(TASK SET):
(a) In the KVM patch description, why is taking a lock in the panic path rejected as an alternative?
(b) Extend the KVM panic-path patch text, picking up right after its final line.

(TEXT SHOWN):
A truly correct fix is non-trivial: the RCU usage genuinely is wrong in
panic context (RCU may ignore the crashing CPU during synchronization),
and a concurrent KVM module unload could in principle race with the
callback read; see commit 2baa33a8ddd6 ("KVM: x86: Leave user-return
notifier registered on reboot/shutdown") which notes that nothing
prevents module unload during panic/reboot.

However, the alternatives are worse:

  - smp_store_release()/smp_load_acquire() handles ordering but not
    liveness; the kernel still needs to keep the module text alive
    while the callback is in flight.
  - Taking a lock in the panic path is risky — any lock could be held
    by a CPU that has already been NMI'd to a halt.

Use rcu_dereference_raw() to silence the splat and accept the
vanishingly small remaining race. Panic context inherently cannot
guarantee complete correctness; the goal here is to keep debug builds
quiet on the kdump path so the splat doesn't obscure the actual
kernel state being captured.

Reproducible on a debug kernel (CONFIG_PROVE_LOCKING=y, CONFIG_PROVE_RCU=y)
with kvm_amd or kvm_intel loaded by triggering kdump:

  echo c > /proc/sysrq-trigger

Suggested-by: Sean Christopherson <seanjc@google.com>
Fixes: 428afac5a8ea ("KVM: x86: Move bulk of emergency virtualizaton logic to virt subsystem")
Signed-off-by: Mikhail Gavrilov <mikhail.v.gavrilov@gmail.com>
---
 arch/x86/virt/hw.c | 15 ++++++++++++++-
 1 file changed, 14 insertions(+), 1 deletion(-)

(EXCERPTED RECORDS):
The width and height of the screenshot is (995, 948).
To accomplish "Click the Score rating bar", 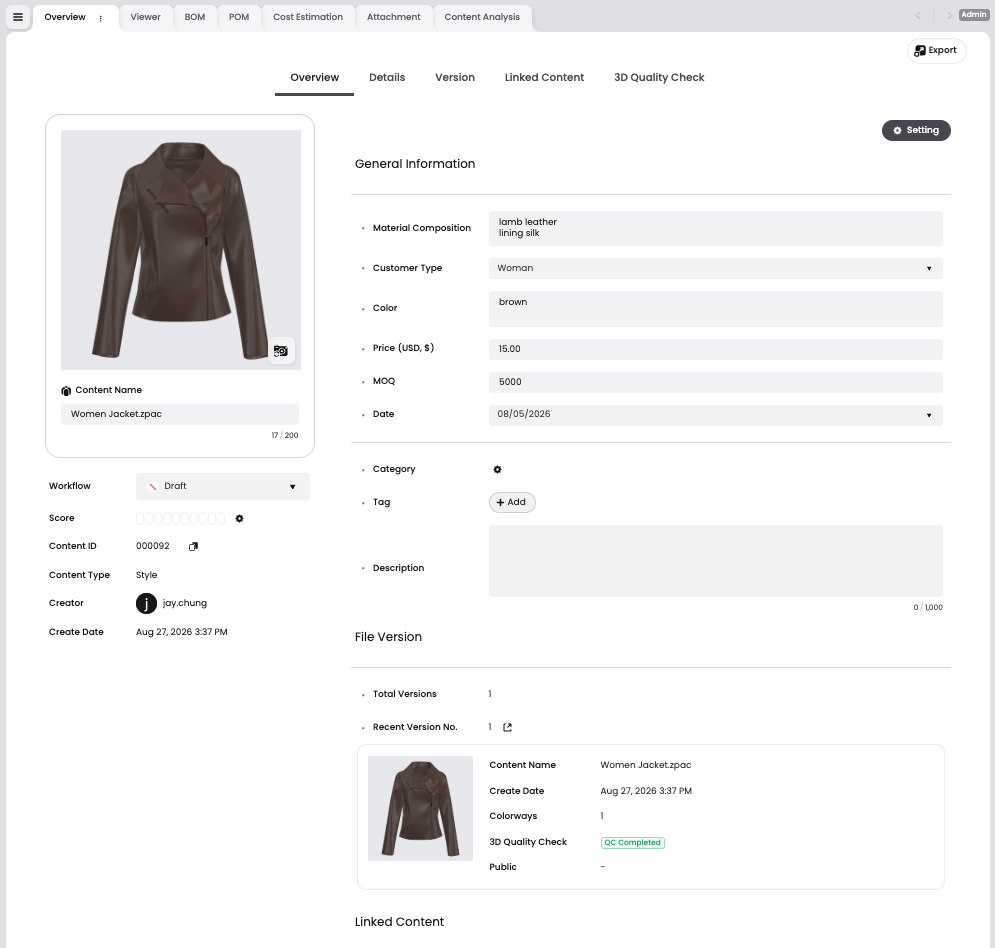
---
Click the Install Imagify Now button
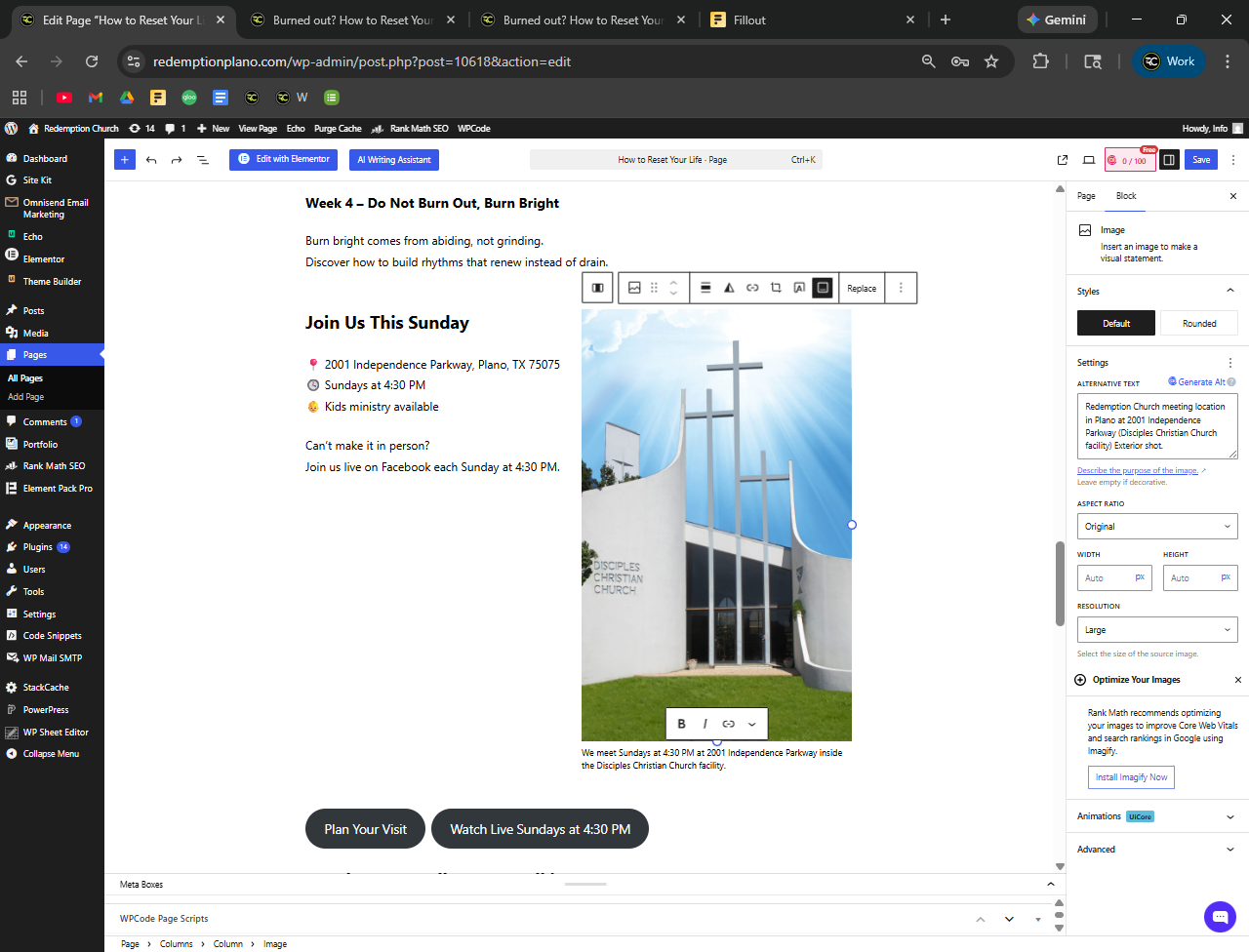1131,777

(TASK-BY-TASK ANSWERS):
(a) Taking a lock in the panic path is risky because any lock could already be held by a CPU that has been NMI'd to a halt.

(b)
diff --git a/arch/x86/virt/hw.c b/arch/x86/virt/hw.c
index f647557d38ac..7e9091c640be 100644
--- a/arch/x86/virt/hw.c
+++ b/arch/x86/virt/hw.c
@@ -49,7 +49,20 @@ static void x86_virt_invoke_kvm_emergency_callback(void)
 {
 	cpu_emergency_virt_cb *kvm_callback;
 
-	kvm_callback = rcu_dereference(kvm_emergency_callback);
+	/*
+	 * RCU may not be watching the crashing CPU here, so rcu_dereference()
+	 * triggers a suspicious-RCU-usage splat. In principle, a concurrent
+	 * KVM module unload could race with this read; see commit 2baa33a8ddd6
+	 * ("KVM: x86: Leave user-return notifier registered on reboot/shutdown")
+	 * which notes that nothing prevents module unload during panic/reboot.
+	 *
+	 * However, taking a lock here would be riskier than the current race:
+	 * the system is going down via NMI shootdown, and any lock could be
+	 * held by an already-stopped CPU. Use rcu_dereference_raw() to silence
+	 * the lockdep splat and accept the comically small remaining race;
+	 * panic context inherently cannot guarantee complete correctness.
+	 */
+	kvm_callback = rcu_dereference_raw(kvm_emergency_callback);
 	if (kvm_callback)
 		kvm_callback();
 }
-- 
2.54.0

Re: [PATCH v2] x86/virt: Silence RCU lockdep splat in emergency virt callback path

Posted by Sean Christopherson 3 weeks, 5 days ago

On Tue, 05 May 2026 04:54:35 +0500, Mikhail Gavrilov wrote:
> x86_virt_invoke_kvm_emergency_callback() reaches rcu_dereference()
> through machine_crash_shutdown() with IRQs disabled but with RCU not
> necessarily watching the crashing CPU, which triggers a suspicious
> RCU usage splat on debug kernels (CONFIG_PROVE_RCU=y) during
> panic/kdump:
> 
>   WARNING: suspicious RCU usage
>   arch/x86/virt/hw.c:52 suspicious rcu_dereference_check() usage!
> 
> [...]

Applied to kvm-x86 fixes, thanks!

[1/1] x86/virt: Silence RCU lockdep splat in emergency virt callback path
      https://github.com/kvm-x86/linux/commit/fff82ea9d900

--
https://github.com/kvm-x86/linux/tree/next

Re: [PATCH v2] x86/virt: Silence RCU lockdep splat in emergency virt callback path

Posted by Sean Christopherson 1 month, 1 week ago

On Tue, May 05, 2026, Mikhail Gavrilov wrote:
> x86_virt_invoke_kvm_emergency_callback() reaches rcu_dereference()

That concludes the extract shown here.